• Текст страницы:
------------------------------

Шрифт:
Интервал:
Закладка:
Действительно, на примере сделанного Аристотелем легче всего выявить то, что сделано до него. При этом, конечно, необходимо учитывать, что сведения о его предшественниках, за исключением Сократа и Платона, настолько отрывочны, что мы скорее должны говорить не о том, что ими сделано, а о том, что дошло. То есть о сохранившихся обрывках. Тем не менее, поскольку вопрос стоит не об истории науки, а о научной парадигме, как она есть для нас сегодня, то неважно, как много сделал тот или иной мыслитель, важно лишь то, что от него взято этой парадигмой, ведь только оно учитывалось и оказывало воздействие на наше мышление. Поэтому вполне можно согласиться с мнением Владиславлева о предшественниках Аристотеля:
«Конечно, никто не скажет, чтоб в словах Гераклита: “дурные свидетели для людей глаза и уши”, или “многознание ума не научает”, было начало логики: эта оценка свидетельства внешних чувств, могла возникнуть при частых опытах над недостоверностию их показаний. Пифагорейцы обратили внимание на ум математически образованный, как орган знания, но отсюда до методического изучения приемов его, конечно, слишком далеко. Демокрит различал темное и действительное знание: первое приобретается чувствами, второе разумом. Парменид напоминает, что об истине невозможно судить по внешним чувствам, но возможно только по разуму. Зенон своими возражениями против понятий пространства, против достоверности чувственного восприятия еще более подтвердил мысль о достоверности одного только логического мышления и недостоверности обыкновенных понятий, возникающих на свидетельстве внешних чувств. Он снискал себе славу основателя софистической диалектики. Но все эти мысли, хотя важные в общем философском смысле и для теории познания в частности, в истории логики имеют мало значения. Иное дело признать важность ума в деле знания, и иное дело в подробности и притом методически рассмотреть его приемы» (Там же).
Владиславлев тут слегка невнятен. Может показаться, что он противопоставляет теорию познания «важности ума в деле знания». На самом деле это лишь нечеткость стиля. Эта самая «важность ума» и есть для него теория познания, а заключительное предложение должно бы было сегодня прозвучать как: Одно дело – признать важность ума в деле познания (в теории познания), и иное дело – в подробности и притом методически рассмотреть его приемы. Иными словами, логика начинается после того, как познание признано важным.
Логика оказывается описанием познавательной способности человека. Правда, за исключением чувственной составляющей этой способности. Иначе говоря, Логика – это описание работы обрабатывающей воспринятое части нашей познавательной способности. Наука здесь оказывается орудием этой познавательной способности, скрытым в подробном и методичном изложении приемов познания.

------------------------------

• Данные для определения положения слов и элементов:

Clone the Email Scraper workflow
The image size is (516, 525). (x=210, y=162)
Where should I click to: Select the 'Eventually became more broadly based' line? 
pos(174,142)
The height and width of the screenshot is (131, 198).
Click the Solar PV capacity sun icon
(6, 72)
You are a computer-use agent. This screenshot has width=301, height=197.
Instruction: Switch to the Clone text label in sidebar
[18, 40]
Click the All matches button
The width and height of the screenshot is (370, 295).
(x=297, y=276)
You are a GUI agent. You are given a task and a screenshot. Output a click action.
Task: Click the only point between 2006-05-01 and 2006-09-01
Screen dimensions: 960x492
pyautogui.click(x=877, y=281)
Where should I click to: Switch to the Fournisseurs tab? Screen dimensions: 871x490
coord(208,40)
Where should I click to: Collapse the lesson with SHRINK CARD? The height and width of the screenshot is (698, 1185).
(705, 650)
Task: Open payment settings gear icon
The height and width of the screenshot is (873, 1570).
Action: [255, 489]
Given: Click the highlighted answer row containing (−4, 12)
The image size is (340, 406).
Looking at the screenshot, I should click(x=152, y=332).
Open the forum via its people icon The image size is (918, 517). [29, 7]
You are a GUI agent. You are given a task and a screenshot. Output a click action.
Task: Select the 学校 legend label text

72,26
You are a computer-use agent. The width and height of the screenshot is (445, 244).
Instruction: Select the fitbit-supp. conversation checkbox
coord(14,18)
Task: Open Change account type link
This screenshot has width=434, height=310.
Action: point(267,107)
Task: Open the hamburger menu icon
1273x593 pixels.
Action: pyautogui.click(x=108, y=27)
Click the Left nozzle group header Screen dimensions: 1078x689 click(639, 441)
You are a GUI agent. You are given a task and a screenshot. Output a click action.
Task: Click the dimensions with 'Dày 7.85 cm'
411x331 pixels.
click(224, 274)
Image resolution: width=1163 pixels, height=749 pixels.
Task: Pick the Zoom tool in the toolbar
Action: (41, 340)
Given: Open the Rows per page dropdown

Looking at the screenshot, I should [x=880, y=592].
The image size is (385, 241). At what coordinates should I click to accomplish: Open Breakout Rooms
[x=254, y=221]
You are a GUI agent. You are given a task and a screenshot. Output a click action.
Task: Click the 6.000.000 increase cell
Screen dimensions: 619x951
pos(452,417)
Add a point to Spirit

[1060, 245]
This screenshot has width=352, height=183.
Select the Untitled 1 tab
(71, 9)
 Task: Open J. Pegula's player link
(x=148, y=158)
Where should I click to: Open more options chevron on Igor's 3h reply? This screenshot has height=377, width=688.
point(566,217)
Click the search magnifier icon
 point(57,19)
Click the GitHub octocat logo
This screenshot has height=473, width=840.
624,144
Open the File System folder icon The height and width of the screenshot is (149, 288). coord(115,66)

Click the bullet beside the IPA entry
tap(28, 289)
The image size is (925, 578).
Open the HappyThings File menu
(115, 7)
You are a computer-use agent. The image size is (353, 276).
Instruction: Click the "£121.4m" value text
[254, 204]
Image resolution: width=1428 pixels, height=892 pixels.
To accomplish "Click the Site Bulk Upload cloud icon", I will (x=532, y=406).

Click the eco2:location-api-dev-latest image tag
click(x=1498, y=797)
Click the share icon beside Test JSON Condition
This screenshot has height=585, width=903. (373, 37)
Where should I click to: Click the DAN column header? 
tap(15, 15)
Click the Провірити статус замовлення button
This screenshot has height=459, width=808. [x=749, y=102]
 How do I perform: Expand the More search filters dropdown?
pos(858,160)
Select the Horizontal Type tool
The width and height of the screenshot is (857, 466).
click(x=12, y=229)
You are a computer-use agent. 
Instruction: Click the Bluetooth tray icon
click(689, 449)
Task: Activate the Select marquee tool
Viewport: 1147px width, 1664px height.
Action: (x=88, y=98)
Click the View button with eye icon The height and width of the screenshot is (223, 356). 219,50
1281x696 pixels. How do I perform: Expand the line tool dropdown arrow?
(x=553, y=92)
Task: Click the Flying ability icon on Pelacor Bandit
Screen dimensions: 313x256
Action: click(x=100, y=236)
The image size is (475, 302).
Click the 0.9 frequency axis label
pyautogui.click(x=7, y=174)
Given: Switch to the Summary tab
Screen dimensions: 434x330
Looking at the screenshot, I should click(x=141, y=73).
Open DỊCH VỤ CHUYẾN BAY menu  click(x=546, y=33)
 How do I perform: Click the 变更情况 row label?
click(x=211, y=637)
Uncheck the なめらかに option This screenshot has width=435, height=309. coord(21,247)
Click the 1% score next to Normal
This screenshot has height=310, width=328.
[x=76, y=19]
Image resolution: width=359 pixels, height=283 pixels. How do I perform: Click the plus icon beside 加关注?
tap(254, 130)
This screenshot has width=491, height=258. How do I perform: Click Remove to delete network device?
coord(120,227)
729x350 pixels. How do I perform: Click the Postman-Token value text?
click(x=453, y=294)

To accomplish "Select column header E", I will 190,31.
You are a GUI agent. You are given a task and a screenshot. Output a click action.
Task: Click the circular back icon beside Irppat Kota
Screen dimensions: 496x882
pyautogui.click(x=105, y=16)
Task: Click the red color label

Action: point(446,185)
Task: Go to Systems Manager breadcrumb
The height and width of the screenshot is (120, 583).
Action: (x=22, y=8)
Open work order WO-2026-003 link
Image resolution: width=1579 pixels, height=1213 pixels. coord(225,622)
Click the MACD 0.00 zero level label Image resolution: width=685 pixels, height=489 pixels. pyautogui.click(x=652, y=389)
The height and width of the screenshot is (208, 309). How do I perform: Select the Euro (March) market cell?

------------------------------

• Что требуется:
#1 Превратите записи в нумерованный список, начиная с самой первой из них и заканчивая строкой с «Looking at the screenshot, I should [x=880, y=592].» включительно, без пустых строк.
#2 Допишите продолжение текста об Аристотеле, его предшественниках и началах логики, начав сразу после последнего предложения.
Текст и записи никак между собой не связаны.

• Ответы по заданиям:
#1
1. Clone the Email Scraper workflow
2. The image size is (516, 525). (x=210, y=162)
3. Where should I click to: Select the 'Eventually became more broadly based' line? 
4. pos(174,142)
5. The height and width of the screenshot is (131, 198).
6. Click the Solar PV capacity sun icon
7. (6, 72)
8. You are a computer-use agent. This screenshot has width=301, height=197.
9. Instruction: Switch to the Clone text label in sidebar
10. [18, 40]
11. Click the All matches button
12. The width and height of the screenshot is (370, 295).
13. (x=297, y=276)
14. You are a GUI agent. You are given a task and a screenshot. Output a click action.
15. Task: Click the only point between 2006-05-01 and 2006-09-01
16. Screen dimensions: 960x492
17. pyautogui.click(x=877, y=281)
18. Where should I click to: Switch to the Fournisseurs tab? Screen dimensions: 871x490
19. coord(208,40)
20. Where should I click to: Collapse the lesson with SHRINK CARD? The height and width of the screenshot is (698, 1185).
21. (705, 650)
22. Task: Open payment settings gear icon
23. The height and width of the screenshot is (873, 1570).
24. Action: [255, 489]
25. Given: Click the highlighted answer row containing (−4, 12)
26. The image size is (340, 406).
27. Looking at the screenshot, I should click(x=152, y=332).
28. Open the forum via its people icon The image size is (918, 517). [29, 7]
29. You are a GUI agent. You are given a task and a screenshot. Output a click action.
30. Task: Select the 学校 legend label text
31. 72,26
32. You are a computer-use agent. The width and height of the screenshot is (445, 244).
33. Instruction: Select the fitbit-supp. conversation checkbox
34. coord(14,18)
35. Task: Open Change account type link
36. This screenshot has width=434, height=310.
37. Action: point(267,107)
38. Task: Open the hamburger menu icon
39. 1273x593 pixels.
40. Action: pyautogui.click(x=108, y=27)
41. Click the Left nozzle group header Screen dimensions: 1078x689 click(639, 441)
42. You are a GUI agent. You are given a task and a screenshot. Output a click action.
43. Task: Click the dimensions with 'Dày 7.85 cm'
44. 411x331 pixels.
45. click(224, 274)
46. Image resolution: width=1163 pixels, height=749 pixels.
47. Task: Pick the Zoom tool in the toolbar
48. Action: (41, 340)
49. Given: Open the Rows per page dropdown
50. Looking at the screenshot, I should [x=880, y=592].

#2
Как кажется, «подробность» разработки приемов задается как требование глубиной и сложностью задач, которые ставятся перед этой наукой. Рассматривать подробнее значит создавать все более мелкие, тонкие и в силу этого точные приемы исследования изучаемого материала.
Методичность же здесь, как видится, есть проявление всеохватности, то есть потребности в цельном знании. Изложить методически значит создать сеть уловления смыслов или значений. И чем методичнее разложены приемы познания, тем уловистее прочесывание ею предмета познания.
Все это позволяет принять вывод Владиславлева:
«Соображая точку зрения, на которой стояла Греческая философия до Сократа, мы можем понять, что в этот период никаких систематических исследований логических приемов и не могло явиться. Внимание философов, поглощенное объективным миром, еще не различавшее субъективного мира от объективного, не противополагавшее субъекта объекту, и не могло прийти к мысли об исследовании логических приемов:
ибо мысль о них предполагает весьма развитое самосознание» (Там же).
Владиславлев тут в определенном смысле неточен. Мы не можем считать, что досократовская мысль была занята «объективным» миром, то есть миром, как он есть, если исключить из него человека (наблюдателя), как понимает это современная наука. Досократики совершенно определенно не занимались внутренним миром человека, как предметом исследования, но предмет их исследования был лишь по видимости внешним по отношению к этому внутреннему миру. Как пример можно взять хотя бы представления о первостихиях или пифагорейскую математику. На самом деле их предмет скорее был мифологией, то есть исследованием представлений о внешнем мире, а не наблюдений над ним, как в современной науке.
Тем не менее, каким бы на самом деле ни был предмет исследования досократиков, к логике, то есть к изучению приемов познания и способности думать, это отношения не имело.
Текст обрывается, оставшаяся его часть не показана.